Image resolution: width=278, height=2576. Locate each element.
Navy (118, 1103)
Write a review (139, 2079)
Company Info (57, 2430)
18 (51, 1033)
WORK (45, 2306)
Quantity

──────

**WHAT IS BEING ASKED:** Beginning with the line that holds "Navy (118, 1103)" and ending with the last line of the material, output each line exactly and nothing beyond them.

**ANSWER SPACE:**
Navy (118, 1103)
Write a review (139, 2079)
Company Info (57, 2430)
18 (51, 1033)
WORK (45, 2306)
Quantity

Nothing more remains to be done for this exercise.